[Collected data]
....
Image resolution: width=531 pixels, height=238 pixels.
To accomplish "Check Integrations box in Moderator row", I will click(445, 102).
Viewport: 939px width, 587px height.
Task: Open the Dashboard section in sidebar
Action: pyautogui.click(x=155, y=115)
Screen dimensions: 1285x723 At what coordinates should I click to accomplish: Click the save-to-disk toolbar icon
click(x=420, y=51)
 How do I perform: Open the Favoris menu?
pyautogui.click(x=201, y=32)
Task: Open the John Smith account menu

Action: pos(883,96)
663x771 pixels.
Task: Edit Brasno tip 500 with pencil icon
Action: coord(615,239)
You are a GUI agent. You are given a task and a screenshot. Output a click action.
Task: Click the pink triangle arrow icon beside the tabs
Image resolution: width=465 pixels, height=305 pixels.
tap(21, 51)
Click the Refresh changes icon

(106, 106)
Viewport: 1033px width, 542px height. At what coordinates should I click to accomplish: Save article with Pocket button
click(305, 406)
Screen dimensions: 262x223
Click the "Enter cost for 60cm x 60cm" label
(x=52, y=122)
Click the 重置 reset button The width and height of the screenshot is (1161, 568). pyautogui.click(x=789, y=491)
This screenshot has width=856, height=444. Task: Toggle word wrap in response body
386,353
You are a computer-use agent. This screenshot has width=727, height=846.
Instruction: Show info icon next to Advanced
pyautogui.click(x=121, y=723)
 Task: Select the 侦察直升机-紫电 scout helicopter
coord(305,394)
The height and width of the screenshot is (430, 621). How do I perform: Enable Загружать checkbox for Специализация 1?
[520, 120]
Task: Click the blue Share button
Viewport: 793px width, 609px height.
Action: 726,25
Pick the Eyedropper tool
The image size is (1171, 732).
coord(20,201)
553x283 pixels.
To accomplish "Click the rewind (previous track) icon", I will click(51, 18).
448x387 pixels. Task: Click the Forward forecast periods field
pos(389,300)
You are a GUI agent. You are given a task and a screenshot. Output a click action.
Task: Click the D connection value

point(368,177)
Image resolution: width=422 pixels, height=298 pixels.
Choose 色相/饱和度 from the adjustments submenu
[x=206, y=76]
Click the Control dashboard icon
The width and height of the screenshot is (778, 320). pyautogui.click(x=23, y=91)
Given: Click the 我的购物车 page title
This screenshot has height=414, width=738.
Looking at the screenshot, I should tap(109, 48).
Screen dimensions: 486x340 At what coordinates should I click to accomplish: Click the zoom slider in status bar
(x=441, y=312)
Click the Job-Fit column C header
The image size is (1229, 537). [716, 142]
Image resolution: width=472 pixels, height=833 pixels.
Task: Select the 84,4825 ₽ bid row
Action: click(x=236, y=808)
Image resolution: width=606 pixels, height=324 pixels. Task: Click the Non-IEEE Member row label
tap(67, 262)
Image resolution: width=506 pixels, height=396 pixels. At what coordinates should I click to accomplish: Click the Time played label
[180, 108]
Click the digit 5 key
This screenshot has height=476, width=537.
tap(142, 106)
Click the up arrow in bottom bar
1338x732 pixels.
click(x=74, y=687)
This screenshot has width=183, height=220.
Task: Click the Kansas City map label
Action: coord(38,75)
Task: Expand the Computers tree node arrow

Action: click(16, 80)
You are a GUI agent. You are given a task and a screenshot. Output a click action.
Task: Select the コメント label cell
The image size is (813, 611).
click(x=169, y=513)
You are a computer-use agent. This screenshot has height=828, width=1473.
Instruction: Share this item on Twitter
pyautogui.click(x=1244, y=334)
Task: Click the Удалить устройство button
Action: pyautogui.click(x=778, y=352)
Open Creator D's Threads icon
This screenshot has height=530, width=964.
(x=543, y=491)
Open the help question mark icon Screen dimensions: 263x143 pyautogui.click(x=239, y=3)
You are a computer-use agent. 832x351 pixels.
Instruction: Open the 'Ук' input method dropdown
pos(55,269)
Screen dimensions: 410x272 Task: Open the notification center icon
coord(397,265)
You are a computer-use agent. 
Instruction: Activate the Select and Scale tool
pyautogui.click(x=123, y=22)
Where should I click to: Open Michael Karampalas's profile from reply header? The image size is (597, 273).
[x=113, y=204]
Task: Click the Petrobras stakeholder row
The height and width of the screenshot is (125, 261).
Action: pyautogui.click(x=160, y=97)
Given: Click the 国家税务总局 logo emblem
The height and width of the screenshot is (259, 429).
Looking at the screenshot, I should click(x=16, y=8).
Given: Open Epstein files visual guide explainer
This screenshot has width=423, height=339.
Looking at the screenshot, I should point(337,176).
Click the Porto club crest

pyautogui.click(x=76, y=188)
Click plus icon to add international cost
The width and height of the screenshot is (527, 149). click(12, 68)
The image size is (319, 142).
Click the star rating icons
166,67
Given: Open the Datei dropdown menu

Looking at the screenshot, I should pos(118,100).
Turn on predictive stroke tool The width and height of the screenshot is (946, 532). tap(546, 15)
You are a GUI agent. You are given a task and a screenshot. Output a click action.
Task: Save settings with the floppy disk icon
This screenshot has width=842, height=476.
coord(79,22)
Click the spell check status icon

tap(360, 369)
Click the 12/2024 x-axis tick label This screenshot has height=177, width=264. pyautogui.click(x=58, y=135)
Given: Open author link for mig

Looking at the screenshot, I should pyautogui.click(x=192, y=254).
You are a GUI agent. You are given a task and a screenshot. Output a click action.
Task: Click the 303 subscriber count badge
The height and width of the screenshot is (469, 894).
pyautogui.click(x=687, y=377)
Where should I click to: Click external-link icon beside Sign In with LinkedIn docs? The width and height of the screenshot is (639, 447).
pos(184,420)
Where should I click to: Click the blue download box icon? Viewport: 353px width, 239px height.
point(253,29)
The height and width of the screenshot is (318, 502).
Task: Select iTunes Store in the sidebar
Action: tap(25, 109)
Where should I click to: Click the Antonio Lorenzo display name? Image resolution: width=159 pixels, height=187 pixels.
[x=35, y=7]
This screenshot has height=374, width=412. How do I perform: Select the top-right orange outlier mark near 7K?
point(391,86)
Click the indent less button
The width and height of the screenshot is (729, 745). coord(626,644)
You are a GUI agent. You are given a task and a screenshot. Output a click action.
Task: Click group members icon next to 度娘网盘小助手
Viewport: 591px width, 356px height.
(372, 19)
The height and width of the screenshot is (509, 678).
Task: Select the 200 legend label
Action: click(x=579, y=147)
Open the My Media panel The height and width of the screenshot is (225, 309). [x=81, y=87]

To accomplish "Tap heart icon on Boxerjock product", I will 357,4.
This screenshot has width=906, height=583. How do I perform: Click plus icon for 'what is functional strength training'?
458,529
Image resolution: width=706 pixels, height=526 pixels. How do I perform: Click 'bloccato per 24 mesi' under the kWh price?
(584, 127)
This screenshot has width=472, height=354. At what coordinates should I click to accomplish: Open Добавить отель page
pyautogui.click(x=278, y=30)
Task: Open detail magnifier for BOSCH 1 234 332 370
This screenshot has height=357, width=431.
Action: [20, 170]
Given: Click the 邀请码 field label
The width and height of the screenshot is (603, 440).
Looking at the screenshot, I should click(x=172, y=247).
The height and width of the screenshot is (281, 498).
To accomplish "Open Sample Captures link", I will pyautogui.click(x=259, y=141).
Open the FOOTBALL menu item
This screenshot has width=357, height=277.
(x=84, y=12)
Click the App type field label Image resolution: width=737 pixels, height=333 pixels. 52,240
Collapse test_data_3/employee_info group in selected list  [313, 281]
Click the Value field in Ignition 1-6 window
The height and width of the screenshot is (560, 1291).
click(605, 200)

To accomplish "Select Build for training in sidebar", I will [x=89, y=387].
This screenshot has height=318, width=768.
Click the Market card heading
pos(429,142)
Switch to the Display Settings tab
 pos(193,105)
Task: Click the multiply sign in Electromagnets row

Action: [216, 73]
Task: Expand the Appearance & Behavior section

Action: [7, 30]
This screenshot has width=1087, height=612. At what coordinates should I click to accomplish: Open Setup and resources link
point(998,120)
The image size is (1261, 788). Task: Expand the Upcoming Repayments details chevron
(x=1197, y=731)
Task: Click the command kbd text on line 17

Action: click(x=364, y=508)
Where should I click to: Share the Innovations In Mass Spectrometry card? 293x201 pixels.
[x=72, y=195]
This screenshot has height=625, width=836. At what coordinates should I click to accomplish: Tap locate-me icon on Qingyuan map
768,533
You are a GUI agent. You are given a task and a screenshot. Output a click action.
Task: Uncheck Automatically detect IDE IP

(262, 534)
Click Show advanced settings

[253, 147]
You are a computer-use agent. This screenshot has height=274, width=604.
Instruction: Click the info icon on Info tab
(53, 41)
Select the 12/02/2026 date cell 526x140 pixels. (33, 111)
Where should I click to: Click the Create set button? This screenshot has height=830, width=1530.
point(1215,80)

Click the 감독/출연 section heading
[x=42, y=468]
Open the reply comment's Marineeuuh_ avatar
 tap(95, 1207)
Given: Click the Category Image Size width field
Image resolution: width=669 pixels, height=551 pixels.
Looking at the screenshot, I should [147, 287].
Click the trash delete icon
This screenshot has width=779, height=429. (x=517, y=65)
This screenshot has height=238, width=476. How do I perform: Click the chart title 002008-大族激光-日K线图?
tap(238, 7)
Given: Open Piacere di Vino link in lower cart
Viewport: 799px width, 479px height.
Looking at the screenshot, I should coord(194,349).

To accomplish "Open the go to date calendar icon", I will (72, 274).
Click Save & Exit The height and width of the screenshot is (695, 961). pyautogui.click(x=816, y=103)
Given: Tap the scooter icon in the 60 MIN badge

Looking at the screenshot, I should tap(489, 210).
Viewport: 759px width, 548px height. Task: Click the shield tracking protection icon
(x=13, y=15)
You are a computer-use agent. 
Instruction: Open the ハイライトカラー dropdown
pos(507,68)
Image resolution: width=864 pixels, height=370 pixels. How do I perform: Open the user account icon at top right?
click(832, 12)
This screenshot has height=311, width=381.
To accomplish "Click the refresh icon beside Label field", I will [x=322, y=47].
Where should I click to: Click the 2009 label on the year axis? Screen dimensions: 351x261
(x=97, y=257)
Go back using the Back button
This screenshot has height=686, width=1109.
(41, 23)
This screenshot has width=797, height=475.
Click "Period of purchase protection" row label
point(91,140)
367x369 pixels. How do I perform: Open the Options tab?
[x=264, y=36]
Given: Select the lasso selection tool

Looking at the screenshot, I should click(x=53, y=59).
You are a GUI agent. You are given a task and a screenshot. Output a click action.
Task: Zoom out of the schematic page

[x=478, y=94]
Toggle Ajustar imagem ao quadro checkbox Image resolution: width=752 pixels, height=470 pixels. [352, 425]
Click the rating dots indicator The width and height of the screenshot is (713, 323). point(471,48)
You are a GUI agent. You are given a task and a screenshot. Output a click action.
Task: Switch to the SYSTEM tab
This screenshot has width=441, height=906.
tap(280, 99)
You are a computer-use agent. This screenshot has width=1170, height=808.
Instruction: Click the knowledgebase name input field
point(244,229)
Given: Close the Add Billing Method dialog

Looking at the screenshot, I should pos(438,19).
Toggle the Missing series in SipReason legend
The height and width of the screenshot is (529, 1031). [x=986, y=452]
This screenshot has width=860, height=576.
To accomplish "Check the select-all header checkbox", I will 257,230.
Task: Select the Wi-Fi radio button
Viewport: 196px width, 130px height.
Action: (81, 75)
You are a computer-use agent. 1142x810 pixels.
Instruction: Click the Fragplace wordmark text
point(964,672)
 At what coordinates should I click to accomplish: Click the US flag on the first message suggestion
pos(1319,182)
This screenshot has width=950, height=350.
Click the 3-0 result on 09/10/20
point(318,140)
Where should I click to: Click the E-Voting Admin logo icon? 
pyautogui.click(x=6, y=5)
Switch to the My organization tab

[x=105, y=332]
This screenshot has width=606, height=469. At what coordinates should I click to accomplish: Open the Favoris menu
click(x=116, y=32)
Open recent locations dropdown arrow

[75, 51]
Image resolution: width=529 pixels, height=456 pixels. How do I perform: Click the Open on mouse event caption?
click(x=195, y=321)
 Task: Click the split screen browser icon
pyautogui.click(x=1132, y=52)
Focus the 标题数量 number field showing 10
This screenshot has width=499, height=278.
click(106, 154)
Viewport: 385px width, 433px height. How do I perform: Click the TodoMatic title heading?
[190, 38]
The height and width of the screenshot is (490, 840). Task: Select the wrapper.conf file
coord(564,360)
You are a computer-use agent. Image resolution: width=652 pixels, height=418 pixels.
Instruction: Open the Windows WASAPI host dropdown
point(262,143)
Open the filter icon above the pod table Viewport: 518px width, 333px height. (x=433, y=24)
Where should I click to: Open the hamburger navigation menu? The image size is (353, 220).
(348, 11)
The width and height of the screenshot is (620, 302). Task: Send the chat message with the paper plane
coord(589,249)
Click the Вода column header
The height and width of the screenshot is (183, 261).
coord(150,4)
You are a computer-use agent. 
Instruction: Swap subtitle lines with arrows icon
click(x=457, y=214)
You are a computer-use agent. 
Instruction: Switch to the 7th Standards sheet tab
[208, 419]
....
Using the entries above, return each line that includes the word "cell".

Task: Select the コメント label cell
Select the 12/02/2026 date cell 526x140 pixels. (33, 111)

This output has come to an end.